» Provided passage:
4D Imaging by Ultrafast Electron Diffraction

Direct observation of atomic-scale and sub-atomic-scale motion in matter is a key challenge in physics and chemistry, because rearrangements of atoms and electrons are fundamental to the function of materials, molecules, nanosystems, and devices using them. Visualization of atoms and electrons in motion in all four dimensions of space and time is the purpose of this project.
Our approach is ultrafast electron diffraction: Femtosecond laser pulses are used to initiate the changes of interest, and at a chosen delay ultrashort electron pulses of keV energy are diffracted into Bragg spots, Debye-Scherer rings, or inelastic contributions, in order to obtain a snapshot the atomic-scale structure at that time. A sequence of such measurements is then combined into a movie of the atomic motion in all four relevant dimensions of space and time. In contrast to spectroscopic approaches, the information is structural and the coordinates of motion are directly deduced.
Real-time observation of atomic and electronic structure calls for femtosecond/attosecond timing to be combined with picometer spatial resolution. The de Broglie wavelength of keV electrons, for example 0.07 Angstrom at 30 keV, is suitable for imaging atomic distances, as well as electron densities. The time resolution, however, of state-of-the-art experiments is ~200 femtoseconds, which is not sufficient for recording many of the primary and elementary steps of chemical reactions and condensed matter transformations. In addition, 4D-imaging studies of rather complex systems have been scarce and many experiments so far concentrate on simple model systems, although ultrafast electron diffraction has proved particularly valuable for discovering fundamental reaction mechanisms.
The key essentials of this project are

(1) realization of a novel regime of time resolution in electron diffraction, i.e. ~10 femtoseconds as compared to hundreds of femtoseconds before, and

(2) application of these capabilities to proof-of-principle experiments and novel types of complex systems, such as self-assembled surfaces, chemically activated surfaces, biomolecules or viruses, molecular crystals, and other specimen.

In combination, this will grant visualization of complex transition processes on the atomic scale and promises novel fundamental insight into many so far elusive processes within matter during changes.

Records drawn from a dataset
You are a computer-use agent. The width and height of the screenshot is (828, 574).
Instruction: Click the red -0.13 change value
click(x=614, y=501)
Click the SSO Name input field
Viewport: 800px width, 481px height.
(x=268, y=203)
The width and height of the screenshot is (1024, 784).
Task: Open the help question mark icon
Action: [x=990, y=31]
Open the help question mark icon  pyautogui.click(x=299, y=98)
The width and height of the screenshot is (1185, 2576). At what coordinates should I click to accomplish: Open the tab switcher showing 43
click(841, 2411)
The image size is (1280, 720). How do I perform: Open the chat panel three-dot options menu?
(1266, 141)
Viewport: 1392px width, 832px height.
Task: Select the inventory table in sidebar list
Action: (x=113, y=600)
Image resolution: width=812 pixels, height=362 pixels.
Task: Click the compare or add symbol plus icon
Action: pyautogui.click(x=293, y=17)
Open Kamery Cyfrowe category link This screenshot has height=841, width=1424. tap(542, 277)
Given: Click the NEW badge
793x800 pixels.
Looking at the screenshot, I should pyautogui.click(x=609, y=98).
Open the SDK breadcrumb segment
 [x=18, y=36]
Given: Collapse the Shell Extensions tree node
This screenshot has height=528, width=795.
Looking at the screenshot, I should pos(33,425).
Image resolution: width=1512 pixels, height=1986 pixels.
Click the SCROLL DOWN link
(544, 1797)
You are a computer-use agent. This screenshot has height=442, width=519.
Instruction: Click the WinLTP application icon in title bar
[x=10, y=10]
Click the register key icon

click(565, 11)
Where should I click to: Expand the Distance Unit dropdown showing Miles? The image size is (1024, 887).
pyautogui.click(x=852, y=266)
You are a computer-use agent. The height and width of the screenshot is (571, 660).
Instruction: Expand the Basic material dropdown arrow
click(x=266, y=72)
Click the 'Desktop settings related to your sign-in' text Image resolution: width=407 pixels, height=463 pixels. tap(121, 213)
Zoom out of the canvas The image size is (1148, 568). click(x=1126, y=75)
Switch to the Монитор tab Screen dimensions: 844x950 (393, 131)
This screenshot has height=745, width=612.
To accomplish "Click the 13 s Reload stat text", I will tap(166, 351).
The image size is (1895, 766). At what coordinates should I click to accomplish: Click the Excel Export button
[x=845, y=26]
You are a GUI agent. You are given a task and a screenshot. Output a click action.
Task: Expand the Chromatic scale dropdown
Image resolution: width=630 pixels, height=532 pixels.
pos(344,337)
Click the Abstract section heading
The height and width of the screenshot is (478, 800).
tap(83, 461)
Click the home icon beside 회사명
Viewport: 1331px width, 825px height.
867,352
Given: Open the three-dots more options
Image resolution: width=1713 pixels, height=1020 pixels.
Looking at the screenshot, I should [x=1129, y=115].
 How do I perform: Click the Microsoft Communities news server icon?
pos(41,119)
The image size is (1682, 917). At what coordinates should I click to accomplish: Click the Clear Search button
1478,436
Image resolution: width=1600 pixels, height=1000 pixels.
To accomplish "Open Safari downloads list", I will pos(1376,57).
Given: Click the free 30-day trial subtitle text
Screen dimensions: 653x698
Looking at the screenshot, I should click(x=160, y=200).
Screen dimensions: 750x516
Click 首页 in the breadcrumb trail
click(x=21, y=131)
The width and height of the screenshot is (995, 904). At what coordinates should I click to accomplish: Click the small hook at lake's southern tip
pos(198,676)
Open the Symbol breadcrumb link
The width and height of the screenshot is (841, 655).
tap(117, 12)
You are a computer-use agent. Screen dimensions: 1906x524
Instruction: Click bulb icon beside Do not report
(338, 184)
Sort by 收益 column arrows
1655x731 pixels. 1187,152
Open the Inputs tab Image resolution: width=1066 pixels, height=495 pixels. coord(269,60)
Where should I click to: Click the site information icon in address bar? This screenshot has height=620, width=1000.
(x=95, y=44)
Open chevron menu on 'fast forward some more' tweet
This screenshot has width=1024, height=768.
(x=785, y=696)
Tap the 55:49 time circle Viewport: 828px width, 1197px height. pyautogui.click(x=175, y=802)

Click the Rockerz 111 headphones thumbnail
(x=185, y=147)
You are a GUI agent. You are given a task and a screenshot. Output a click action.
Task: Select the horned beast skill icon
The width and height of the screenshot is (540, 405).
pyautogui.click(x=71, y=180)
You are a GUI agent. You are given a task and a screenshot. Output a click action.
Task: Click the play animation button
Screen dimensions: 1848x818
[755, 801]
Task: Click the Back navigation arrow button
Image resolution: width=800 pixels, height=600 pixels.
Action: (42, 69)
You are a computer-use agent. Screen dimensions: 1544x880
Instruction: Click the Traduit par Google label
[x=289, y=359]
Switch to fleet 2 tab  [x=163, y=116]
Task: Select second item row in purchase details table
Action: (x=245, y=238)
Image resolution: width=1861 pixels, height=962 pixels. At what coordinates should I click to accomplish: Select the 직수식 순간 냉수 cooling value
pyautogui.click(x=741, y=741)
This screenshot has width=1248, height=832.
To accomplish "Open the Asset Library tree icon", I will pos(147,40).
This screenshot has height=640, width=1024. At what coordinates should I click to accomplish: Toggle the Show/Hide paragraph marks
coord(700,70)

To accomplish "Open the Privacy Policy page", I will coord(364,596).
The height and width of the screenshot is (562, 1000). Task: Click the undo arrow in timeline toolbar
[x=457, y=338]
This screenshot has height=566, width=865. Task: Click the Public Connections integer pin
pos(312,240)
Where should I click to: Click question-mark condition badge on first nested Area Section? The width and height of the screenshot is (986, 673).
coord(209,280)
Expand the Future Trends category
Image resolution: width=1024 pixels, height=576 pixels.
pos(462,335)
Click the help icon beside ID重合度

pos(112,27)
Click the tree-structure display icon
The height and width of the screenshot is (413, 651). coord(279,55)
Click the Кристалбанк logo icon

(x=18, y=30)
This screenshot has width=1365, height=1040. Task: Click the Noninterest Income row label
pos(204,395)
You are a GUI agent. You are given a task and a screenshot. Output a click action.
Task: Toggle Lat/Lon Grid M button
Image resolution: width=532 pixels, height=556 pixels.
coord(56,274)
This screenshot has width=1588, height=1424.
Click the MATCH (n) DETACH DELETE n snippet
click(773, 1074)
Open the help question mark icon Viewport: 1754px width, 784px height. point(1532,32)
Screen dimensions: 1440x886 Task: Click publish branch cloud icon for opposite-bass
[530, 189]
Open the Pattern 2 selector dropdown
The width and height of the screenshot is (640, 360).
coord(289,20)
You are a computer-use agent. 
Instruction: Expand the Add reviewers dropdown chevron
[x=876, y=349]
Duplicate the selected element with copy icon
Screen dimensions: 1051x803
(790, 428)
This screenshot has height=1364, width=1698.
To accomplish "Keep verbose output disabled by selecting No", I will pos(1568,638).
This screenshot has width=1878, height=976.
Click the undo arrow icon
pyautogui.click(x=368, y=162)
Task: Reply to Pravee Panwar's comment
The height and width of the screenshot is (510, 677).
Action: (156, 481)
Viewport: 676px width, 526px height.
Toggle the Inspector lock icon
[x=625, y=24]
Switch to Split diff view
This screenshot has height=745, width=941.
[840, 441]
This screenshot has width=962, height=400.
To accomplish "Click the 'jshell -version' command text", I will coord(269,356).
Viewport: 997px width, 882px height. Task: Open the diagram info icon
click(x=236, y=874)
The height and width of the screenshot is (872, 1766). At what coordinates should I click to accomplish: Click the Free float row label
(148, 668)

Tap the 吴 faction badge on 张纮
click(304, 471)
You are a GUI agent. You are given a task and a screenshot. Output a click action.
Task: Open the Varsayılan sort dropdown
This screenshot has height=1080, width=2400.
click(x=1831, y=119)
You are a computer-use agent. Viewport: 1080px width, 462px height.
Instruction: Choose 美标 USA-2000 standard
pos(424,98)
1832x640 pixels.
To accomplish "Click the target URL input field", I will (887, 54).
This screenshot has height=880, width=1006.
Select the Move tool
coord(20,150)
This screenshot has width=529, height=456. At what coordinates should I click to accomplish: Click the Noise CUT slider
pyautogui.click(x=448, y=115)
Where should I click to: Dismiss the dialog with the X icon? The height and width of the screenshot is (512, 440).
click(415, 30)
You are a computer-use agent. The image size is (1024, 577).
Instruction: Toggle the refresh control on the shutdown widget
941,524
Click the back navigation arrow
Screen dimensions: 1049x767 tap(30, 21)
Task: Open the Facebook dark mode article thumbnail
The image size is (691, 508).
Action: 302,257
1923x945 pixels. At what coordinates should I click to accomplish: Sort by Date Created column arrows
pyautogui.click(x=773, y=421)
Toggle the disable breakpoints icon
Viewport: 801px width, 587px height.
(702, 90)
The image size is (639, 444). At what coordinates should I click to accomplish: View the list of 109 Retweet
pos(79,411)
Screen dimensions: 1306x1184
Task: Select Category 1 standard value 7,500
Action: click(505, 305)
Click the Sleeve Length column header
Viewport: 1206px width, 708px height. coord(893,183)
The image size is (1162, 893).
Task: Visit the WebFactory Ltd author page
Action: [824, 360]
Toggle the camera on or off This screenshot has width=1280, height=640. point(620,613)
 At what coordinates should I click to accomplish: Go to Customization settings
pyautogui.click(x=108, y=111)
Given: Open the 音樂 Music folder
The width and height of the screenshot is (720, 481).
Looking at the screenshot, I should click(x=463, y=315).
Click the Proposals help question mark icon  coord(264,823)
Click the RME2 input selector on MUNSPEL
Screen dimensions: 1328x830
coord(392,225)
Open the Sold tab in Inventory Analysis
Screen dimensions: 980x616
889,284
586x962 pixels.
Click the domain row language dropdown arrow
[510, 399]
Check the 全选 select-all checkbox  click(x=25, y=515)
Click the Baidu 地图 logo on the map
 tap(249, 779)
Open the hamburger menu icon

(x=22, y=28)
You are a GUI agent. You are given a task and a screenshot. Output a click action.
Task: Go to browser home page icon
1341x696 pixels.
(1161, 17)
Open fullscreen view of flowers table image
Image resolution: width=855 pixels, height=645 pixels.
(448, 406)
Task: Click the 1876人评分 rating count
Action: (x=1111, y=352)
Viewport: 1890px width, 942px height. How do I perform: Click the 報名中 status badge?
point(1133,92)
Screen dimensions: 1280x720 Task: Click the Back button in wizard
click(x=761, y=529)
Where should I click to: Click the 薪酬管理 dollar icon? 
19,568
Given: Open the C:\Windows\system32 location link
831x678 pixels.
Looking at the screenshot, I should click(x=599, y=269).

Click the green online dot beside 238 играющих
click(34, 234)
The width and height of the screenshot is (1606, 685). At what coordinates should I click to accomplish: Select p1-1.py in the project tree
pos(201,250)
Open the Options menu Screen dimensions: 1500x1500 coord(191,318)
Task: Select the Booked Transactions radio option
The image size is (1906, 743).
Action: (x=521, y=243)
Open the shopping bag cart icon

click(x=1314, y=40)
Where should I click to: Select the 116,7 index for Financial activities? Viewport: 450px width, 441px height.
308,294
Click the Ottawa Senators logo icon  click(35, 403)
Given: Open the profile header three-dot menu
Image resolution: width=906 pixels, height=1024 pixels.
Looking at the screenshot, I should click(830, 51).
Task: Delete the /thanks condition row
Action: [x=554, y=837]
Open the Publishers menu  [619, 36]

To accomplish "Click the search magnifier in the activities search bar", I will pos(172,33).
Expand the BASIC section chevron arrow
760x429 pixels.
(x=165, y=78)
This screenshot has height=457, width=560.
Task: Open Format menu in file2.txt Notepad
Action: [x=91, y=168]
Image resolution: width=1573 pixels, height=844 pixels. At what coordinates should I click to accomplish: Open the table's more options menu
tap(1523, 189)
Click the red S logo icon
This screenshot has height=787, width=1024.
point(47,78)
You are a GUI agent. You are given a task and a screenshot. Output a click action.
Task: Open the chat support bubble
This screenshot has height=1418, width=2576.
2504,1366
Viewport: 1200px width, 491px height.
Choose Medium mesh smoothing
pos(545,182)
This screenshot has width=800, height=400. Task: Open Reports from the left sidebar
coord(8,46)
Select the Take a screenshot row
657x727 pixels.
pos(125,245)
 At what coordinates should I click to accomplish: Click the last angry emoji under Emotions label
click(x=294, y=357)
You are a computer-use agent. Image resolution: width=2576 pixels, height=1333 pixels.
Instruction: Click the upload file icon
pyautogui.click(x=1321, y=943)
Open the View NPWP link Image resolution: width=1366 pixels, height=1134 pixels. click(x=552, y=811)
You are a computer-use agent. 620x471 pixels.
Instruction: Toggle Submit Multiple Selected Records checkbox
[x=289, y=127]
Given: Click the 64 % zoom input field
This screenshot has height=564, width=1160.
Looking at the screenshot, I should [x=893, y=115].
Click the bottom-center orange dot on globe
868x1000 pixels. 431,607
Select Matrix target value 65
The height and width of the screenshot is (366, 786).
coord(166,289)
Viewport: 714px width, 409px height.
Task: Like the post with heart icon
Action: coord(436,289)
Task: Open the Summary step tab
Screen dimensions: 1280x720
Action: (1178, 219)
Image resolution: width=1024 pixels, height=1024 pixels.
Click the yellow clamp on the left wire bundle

» Activities:
a) Into what does the ultrafast electron diffraction text say the keV electron pulses are diffracted? List every one.
b) Can you update the ultrafast electron diffraction text starting at "(1) realization of" and ending at "and other specimen.", so that "thin films" stands in place of "molecular crystals"?

» Solutions for each task:
a) Bragg spots, Debye-Scherer rings, inelastic contributions

b)
(1) realization of a novel regime of time resolution in electron diffraction, i.e. ~10 femtoseconds as compared to hundreds of femtoseconds before, and

(2) application of these capabilities to proof-of-principle experiments and novel types of complex systems, such as self-assembled surfaces, chemically activated surfaces, biomolecules or viruses, thin films, and other specimen.